Lee Perry n’était ni un chanteur ni un producteur, un parolier ou un compositeur, encore moins un simple ingénieur du son, Lee Scracth Perry est tout ça à la fois et plus encore. Artiste complet, il est difficile d’appréhender la complexité du personnage en se concentrant uniquement sur son travail musical tant son inspiration est prolifique en matière de sculpture, de peinture, d’écriture où même d’expression corporelle. Lee Perry était un véritable génie, une version jamaïcaine et reggae de Dali et de Picasso qui a sublimé le talent de Bob Marley et transformé à tout jamais l’histoire du reggae et du dub.

L’histoire se répète souvent. Fallait-il vraiment s’étonner quand, en 2015, le nouveau studio de Lee Perry est parti en fumée dans un incendie ? L’événement tragique avait un arrière-goût de déjà-vu, rappelant l’épisode désastreux de 1983 quand le producteur mit lui-même le feu à son précieux Black Ark Studio. De ce lieu mythique étaient sortis quelques-unes des productions reggae les plus influentes de l’histoire. Des albums remarquables aux commentaires sociaux forts et aux qualités sonores inégalables comme « War Ina Babylon », de Max Romeo, « Police and Thieves », de Junior Murvin, ou encore « Heart of the Congos », des Congos. Entre 1973 et 1979, le Black Ark Studio était le centre de gravité de la production en matière de reggae.

"J’ai beaucoup fait pour Bob, comme s’il était mon fils."

Avec sa petite table de mixage 4 pistes, Scratch est parvenu à créer un son abyssal totalement novateur, changeant à jamais la façon de créer du reggae. Toujours en quête d’expérimentation, il est sans doute un des premiers à créer des boucles, à utiliser des samples en s’inspirant de n’importe quel son extérieur, à superposer plusieurs voix et couches de son. Lee Perry était en avance sur son temps et furieusement doué, même s’il préfère rester modeste à ce sujet.

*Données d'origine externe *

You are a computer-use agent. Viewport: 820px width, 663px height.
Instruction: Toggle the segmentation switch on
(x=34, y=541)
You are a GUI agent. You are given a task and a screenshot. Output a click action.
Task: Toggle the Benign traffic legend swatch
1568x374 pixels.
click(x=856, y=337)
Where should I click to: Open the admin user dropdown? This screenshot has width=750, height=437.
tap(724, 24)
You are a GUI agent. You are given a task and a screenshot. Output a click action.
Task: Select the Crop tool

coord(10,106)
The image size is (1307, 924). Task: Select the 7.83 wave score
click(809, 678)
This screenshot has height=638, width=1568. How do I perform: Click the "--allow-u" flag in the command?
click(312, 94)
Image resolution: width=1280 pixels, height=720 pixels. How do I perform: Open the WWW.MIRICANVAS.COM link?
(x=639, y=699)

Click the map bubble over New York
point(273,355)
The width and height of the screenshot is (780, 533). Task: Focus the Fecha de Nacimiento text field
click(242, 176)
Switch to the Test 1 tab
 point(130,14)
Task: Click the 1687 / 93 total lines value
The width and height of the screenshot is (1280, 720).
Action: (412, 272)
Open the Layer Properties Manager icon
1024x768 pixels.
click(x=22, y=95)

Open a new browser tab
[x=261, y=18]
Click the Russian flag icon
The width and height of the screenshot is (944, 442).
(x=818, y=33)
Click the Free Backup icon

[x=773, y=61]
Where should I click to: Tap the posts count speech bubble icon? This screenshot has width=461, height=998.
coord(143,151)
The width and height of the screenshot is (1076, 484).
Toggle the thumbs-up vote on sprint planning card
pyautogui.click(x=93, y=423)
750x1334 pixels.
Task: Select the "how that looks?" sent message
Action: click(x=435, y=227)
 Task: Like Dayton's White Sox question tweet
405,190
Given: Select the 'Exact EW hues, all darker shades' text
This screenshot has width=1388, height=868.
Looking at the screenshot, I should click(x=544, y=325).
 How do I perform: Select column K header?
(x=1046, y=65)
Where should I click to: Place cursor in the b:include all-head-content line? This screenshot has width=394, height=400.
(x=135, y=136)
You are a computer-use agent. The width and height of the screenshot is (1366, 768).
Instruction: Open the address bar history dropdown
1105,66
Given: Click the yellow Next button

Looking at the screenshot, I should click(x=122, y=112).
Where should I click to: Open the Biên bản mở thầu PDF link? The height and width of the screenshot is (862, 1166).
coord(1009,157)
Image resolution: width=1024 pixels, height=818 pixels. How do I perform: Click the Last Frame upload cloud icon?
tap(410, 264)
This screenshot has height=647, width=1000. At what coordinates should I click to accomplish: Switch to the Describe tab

« Je ne prétends rien du tout. Si je n’avais pas fait ce que j’ai fait, quelqu’un d’autre l’aurait fait. Tous ceux qui ont prétendu avoir créé le reggae sont morts aujourd’hui. Moi, tout ce que je sais, c’est que le mensonge est une destruction, une malédiction, c’est le pire des péchés. Et le péché, c’est la mort. La musique seule doit survivre. [Il se met à chanter] “Music alone shall live, never shall die. Music alone shall live under the sky.” »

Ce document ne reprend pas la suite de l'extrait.